If statistics were to introduce us to one hundred women and girls, 57 of them would have given birth before their 16th birthday. We would meet 22 girls who became mums before age 14. Developed in response to the widespread concern of early pregnancy in Uganda, the Mentor A Mum (MAM) project addresses the causes and consequences of teenage pregnancy by leveraging the very social support and education young mothers aged 12 to 18 are denied by their situation.
Early pregnancy is widespread across Uganda, affecting 1.2 million girls aged 12-16 every year. The social stigma and economic repercussions an excluded young mother faces generally end her school career. The moment her pregnancy is detected, a girl finds herself with no recourse for support, monetary or social. Now, with a newborn requiring significant care, a girl, still a child herself, is expected to stave off family dishonor with early marriage and almost no prospect for quality education.
We address this situation by putting young mothers in a position to take decisions about their own futures and those of their children. Through our mentorship programmes, we assist young mothers with personalised educational options: to re-enter formal primary education, prepare for the Primary Leaving Examinations and enter secondary education, or to participate in our Alternative Education Programmes (tailored courses and training) if they are unable to re-enter formal education.
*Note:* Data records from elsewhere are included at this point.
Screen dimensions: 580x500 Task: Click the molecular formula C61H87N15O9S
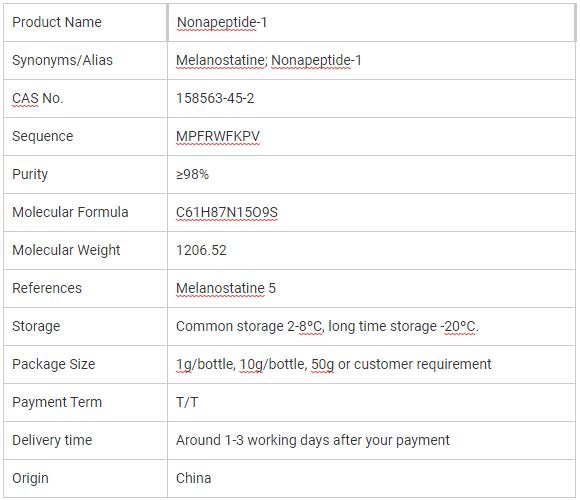click(x=227, y=212)
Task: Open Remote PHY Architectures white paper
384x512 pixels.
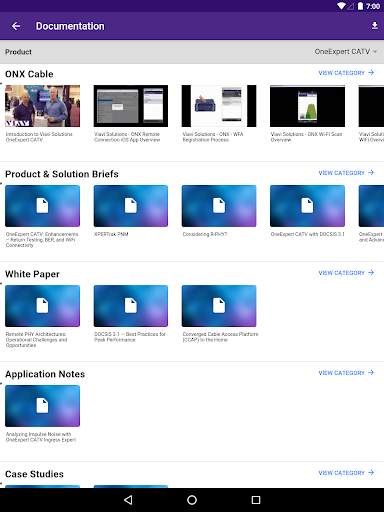Action: tap(42, 306)
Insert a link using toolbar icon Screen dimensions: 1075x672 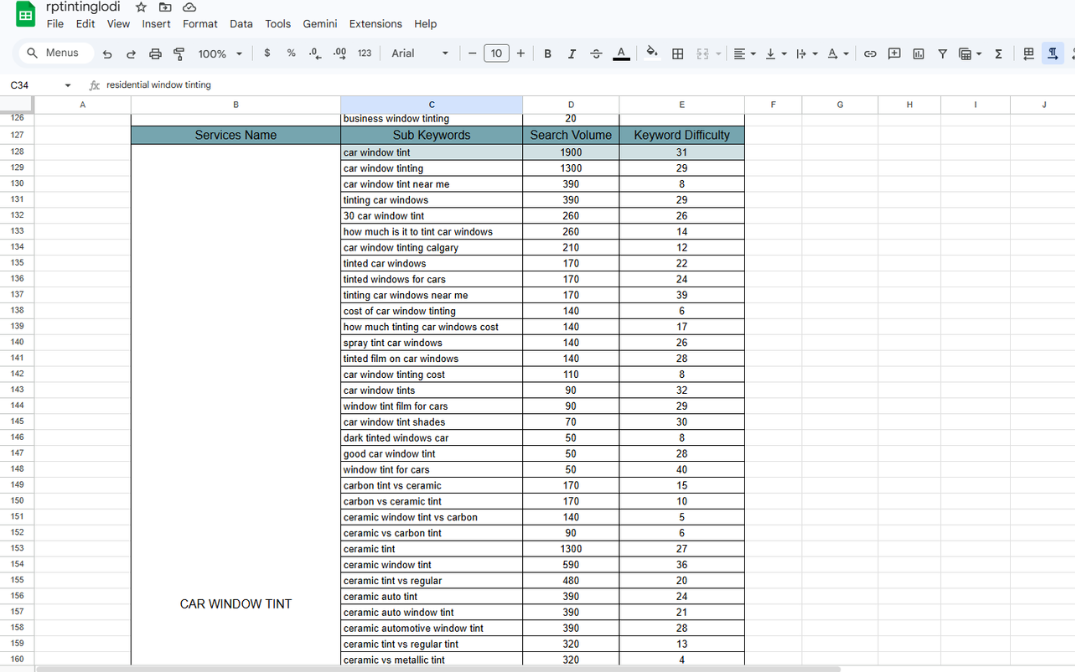tap(870, 54)
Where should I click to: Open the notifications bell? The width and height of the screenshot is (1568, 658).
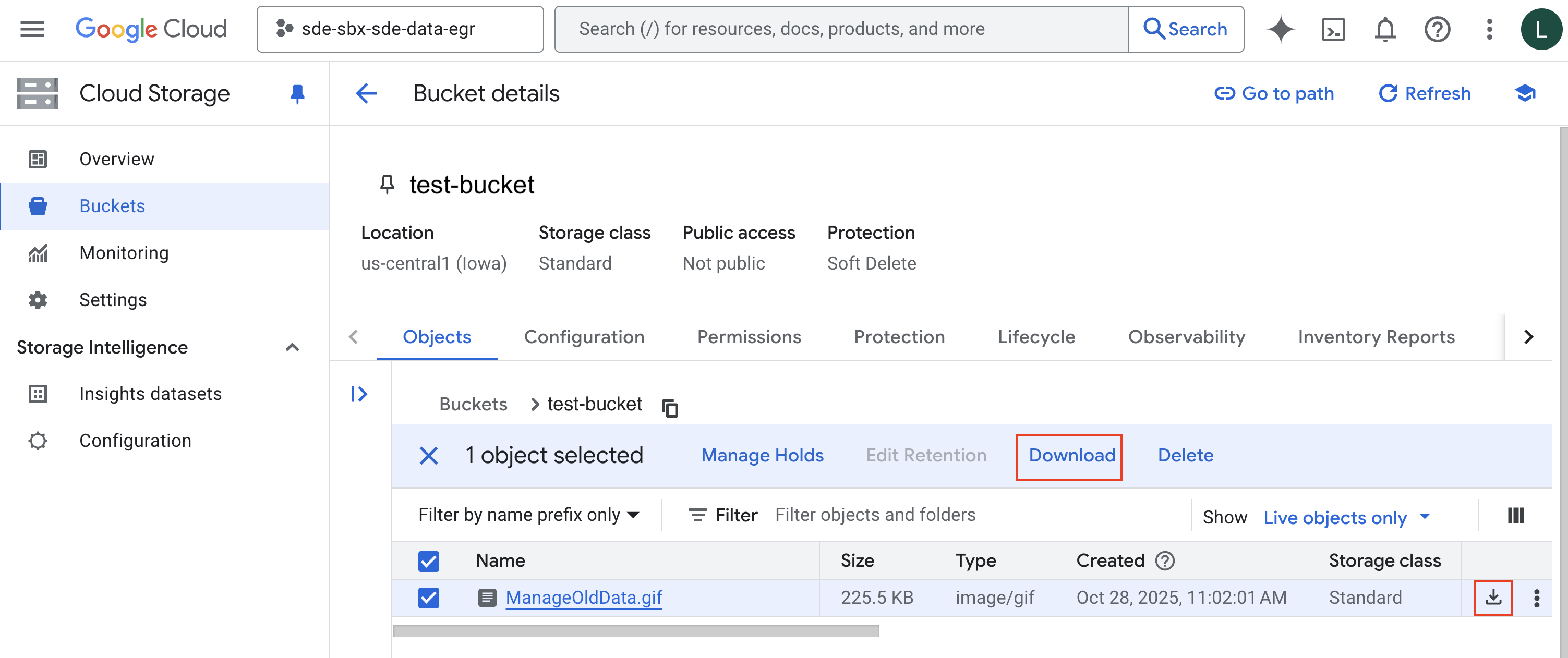1385,29
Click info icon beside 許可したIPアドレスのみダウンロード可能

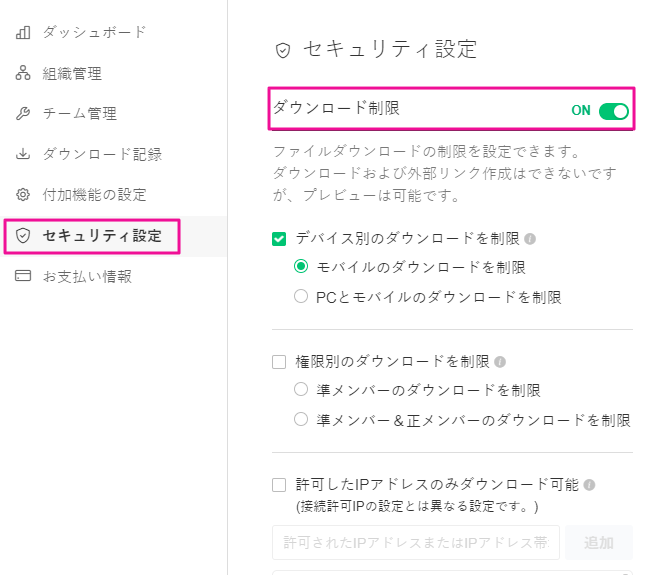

MAM promotes the economic and social reintegration of 1000 teenage mothers as respected citizens in their communities. While these mothers are currently facing hardship, disrespect, shame and the prospect of marriage against their will as a survival solution to their pregnancies, our approach leans on mentors to build skills and change mindsets. The holistic formal education offered through MAM paves the way for young mothers to gain financial autonomy and support themselves and their babies.